**EXERCISE BRIEF**
Copy nothing but the lines below running from the line containing "Instruction: Open the" through the line containing "Click the Use", both end lines included.

= Beginning of Section =

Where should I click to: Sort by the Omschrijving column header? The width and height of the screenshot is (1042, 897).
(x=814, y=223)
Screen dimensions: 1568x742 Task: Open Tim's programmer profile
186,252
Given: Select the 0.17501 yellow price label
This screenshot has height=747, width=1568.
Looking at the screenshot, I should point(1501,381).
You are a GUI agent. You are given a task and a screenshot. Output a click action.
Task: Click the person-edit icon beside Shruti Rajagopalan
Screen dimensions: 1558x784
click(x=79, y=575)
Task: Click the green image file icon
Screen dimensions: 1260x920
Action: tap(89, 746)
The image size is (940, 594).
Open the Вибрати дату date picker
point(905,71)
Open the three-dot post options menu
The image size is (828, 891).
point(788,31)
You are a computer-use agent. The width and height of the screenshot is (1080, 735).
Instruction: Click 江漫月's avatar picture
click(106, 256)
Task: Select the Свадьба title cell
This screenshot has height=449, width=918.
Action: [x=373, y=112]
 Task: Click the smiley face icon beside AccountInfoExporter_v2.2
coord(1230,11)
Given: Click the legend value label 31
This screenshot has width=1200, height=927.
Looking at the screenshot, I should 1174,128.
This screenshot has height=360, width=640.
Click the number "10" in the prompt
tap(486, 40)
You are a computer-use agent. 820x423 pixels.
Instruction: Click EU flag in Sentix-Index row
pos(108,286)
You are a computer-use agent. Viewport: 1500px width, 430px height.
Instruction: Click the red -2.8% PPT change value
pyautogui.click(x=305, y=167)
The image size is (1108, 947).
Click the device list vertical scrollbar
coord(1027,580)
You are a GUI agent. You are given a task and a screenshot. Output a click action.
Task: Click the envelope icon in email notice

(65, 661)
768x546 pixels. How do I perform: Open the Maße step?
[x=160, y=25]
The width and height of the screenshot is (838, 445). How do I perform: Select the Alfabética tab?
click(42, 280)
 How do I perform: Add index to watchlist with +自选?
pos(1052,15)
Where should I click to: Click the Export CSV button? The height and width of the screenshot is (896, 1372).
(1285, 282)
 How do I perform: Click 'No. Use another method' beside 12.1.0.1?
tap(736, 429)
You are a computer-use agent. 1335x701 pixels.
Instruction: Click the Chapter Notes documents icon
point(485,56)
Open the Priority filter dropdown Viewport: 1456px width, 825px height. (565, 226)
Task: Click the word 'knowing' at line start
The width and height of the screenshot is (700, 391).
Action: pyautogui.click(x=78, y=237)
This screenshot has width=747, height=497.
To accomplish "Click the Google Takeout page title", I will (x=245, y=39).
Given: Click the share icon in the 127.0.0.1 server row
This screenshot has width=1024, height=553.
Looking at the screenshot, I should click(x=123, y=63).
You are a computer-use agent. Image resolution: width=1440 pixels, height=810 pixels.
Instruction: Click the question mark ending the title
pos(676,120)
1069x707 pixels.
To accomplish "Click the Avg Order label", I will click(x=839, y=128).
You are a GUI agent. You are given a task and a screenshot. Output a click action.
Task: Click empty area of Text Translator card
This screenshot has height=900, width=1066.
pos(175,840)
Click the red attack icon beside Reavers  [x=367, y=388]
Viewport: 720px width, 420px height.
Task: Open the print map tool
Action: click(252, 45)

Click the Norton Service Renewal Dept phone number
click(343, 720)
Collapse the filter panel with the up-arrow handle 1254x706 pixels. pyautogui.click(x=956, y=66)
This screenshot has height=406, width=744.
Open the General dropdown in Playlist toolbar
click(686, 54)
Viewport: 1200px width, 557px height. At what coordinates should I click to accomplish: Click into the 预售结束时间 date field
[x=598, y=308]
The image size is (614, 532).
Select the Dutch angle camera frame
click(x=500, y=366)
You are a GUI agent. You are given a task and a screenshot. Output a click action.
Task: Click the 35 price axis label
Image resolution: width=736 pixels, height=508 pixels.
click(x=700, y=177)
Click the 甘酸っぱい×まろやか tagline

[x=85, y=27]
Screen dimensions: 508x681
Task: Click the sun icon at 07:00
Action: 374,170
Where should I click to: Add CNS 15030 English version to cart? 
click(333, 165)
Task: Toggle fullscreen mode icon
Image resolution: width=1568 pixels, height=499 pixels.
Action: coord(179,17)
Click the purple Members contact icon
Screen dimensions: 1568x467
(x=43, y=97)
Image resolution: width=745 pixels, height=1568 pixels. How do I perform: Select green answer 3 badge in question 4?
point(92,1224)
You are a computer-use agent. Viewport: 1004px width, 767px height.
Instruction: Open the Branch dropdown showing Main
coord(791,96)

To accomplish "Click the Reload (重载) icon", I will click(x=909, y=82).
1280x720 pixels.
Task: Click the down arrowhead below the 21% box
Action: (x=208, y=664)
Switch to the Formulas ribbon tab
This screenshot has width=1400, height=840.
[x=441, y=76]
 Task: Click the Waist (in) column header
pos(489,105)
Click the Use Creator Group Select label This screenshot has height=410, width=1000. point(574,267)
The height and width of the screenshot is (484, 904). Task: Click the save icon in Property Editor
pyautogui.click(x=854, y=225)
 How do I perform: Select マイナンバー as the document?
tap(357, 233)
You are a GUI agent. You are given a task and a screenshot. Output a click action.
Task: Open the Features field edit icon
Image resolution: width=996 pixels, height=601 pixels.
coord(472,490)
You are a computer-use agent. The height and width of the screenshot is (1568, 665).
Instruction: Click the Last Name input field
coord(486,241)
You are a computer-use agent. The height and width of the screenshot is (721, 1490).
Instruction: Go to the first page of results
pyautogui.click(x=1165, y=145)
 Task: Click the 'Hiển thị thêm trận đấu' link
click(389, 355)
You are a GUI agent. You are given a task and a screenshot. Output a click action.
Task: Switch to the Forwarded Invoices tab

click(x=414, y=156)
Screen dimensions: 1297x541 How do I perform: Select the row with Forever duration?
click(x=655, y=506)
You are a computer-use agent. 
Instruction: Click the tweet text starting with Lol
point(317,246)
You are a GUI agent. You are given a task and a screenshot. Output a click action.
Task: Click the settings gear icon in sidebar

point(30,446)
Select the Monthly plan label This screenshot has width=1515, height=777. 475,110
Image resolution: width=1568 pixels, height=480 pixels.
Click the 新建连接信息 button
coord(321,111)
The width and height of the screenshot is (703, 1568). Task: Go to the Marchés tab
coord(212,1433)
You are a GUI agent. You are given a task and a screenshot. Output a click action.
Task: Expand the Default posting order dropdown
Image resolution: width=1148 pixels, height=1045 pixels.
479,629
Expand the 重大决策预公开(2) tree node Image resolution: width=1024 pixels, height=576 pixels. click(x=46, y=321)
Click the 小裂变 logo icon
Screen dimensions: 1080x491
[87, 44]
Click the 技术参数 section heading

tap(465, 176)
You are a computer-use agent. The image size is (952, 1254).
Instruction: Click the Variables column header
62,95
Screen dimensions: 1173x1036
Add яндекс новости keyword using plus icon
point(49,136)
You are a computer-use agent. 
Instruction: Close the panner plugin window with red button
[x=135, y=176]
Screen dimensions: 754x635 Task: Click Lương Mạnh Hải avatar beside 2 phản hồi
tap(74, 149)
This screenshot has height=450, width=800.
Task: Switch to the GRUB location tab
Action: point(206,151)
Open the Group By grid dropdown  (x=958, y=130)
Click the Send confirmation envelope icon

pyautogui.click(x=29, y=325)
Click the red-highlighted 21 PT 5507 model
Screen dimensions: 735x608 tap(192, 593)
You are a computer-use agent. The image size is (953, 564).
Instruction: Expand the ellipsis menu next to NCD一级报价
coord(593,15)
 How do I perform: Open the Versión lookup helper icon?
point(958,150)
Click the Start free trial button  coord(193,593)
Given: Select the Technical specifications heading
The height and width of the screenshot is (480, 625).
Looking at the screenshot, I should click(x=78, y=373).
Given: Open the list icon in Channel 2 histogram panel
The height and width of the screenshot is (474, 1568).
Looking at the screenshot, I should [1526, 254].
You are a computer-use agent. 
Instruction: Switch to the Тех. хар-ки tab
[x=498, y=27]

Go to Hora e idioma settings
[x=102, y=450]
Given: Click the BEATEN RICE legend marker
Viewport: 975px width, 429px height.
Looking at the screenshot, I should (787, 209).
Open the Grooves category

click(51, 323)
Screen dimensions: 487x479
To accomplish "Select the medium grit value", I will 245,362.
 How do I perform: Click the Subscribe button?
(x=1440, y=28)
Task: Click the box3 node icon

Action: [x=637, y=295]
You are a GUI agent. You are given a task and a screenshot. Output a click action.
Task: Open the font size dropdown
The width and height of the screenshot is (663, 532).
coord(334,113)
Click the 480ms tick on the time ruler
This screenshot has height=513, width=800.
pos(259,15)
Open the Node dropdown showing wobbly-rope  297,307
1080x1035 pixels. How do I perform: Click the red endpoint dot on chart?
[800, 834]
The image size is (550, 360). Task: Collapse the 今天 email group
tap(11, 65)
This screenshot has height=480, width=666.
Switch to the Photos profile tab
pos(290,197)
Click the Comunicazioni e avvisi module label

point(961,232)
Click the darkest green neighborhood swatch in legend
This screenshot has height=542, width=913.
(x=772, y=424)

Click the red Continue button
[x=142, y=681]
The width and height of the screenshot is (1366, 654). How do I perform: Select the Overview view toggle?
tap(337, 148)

= End of Section =

**EXERCISE SOLUTION**
Instruction: Open the Branch dropdown showing Main
coord(791,96)

To accomplish "Click the Reload (重载) icon", I will click(x=909, y=82).
1280x720 pixels.
Task: Click the down arrowhead below the 21% box
Action: (x=208, y=664)
Switch to the Formulas ribbon tab
This screenshot has width=1400, height=840.
[x=441, y=76]
 Task: Click the Waist (in) column header
pos(489,105)
Click the Use Creator Group Select label This screenshot has height=410, width=1000. point(574,267)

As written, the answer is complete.